──────── Supplied data
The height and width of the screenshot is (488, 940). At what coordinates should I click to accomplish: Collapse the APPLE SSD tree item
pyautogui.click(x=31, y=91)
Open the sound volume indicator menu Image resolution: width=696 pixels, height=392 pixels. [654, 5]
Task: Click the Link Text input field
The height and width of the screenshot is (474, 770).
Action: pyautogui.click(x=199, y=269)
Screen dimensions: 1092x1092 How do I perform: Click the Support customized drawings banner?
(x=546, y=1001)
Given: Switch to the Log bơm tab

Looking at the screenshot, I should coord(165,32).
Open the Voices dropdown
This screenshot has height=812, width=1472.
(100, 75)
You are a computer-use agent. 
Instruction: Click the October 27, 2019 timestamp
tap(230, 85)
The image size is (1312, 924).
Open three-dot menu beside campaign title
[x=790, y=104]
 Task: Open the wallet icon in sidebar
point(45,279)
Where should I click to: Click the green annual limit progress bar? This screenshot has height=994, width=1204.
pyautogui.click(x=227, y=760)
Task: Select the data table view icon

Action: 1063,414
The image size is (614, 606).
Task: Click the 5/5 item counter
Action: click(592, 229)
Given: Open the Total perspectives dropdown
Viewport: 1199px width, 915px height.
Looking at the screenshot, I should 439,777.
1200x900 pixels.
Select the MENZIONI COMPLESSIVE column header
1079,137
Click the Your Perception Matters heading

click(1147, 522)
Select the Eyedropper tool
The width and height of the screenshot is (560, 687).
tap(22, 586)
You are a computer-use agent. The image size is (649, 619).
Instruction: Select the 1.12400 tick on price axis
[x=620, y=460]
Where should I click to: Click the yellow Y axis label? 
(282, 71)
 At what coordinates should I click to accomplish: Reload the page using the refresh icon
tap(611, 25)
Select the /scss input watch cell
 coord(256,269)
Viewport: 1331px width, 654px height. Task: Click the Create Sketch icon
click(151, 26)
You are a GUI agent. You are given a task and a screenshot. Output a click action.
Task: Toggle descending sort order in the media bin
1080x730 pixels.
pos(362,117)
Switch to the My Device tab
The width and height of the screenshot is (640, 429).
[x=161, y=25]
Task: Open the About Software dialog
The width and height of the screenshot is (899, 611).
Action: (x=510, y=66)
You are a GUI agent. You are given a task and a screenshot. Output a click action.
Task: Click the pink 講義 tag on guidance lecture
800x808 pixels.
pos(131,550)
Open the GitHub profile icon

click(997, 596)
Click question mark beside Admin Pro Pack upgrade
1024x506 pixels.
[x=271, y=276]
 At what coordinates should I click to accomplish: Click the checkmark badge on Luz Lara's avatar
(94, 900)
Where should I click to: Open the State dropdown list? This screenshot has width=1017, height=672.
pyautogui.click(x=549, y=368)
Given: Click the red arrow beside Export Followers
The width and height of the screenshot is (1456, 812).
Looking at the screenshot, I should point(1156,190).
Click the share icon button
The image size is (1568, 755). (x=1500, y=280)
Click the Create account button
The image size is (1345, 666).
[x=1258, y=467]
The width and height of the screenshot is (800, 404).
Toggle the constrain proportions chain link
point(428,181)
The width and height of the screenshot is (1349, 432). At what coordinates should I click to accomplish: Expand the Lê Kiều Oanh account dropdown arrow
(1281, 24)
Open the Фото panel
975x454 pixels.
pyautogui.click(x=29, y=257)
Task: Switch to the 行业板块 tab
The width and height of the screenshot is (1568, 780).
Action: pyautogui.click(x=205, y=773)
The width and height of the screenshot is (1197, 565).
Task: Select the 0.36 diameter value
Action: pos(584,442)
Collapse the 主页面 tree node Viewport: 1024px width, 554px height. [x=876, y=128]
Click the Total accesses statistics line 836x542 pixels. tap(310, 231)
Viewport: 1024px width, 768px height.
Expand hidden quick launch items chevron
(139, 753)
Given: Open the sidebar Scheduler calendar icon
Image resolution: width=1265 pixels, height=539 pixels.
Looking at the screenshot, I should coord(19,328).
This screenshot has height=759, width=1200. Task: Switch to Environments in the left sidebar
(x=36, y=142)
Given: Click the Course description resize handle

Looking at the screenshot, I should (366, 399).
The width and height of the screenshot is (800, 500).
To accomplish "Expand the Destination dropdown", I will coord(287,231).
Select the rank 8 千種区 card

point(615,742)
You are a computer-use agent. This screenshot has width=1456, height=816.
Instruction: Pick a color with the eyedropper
────────────────
# [Task goal]
All lines above between those holding "1080x730 pixels." and "The width and height of the screenshot is (800, 404).", inclusive, must be set down unchanged, and no other line may be included.

# [Output for this task]
1080x730 pixels.
pos(362,117)
Switch to the My Device tab
The width and height of the screenshot is (640, 429).
[x=161, y=25]
Task: Open the About Software dialog
The width and height of the screenshot is (899, 611).
Action: (x=510, y=66)
You are a GUI agent. You are given a task and a screenshot. Output a click action.
Task: Click the pink 講義 tag on guidance lecture
800x808 pixels.
pos(131,550)
Open the GitHub profile icon

click(997, 596)
Click question mark beside Admin Pro Pack upgrade
1024x506 pixels.
[x=271, y=276]
 At what coordinates should I click to accomplish: Click the checkmark badge on Luz Lara's avatar
(94, 900)
Where should I click to: Open the State dropdown list? This screenshot has width=1017, height=672.
pyautogui.click(x=549, y=368)
Given: Click the red arrow beside Export Followers
The width and height of the screenshot is (1456, 812).
Looking at the screenshot, I should point(1156,190).
Click the share icon button
The image size is (1568, 755). (x=1500, y=280)
Click the Create account button
The image size is (1345, 666).
[x=1258, y=467]
The width and height of the screenshot is (800, 404).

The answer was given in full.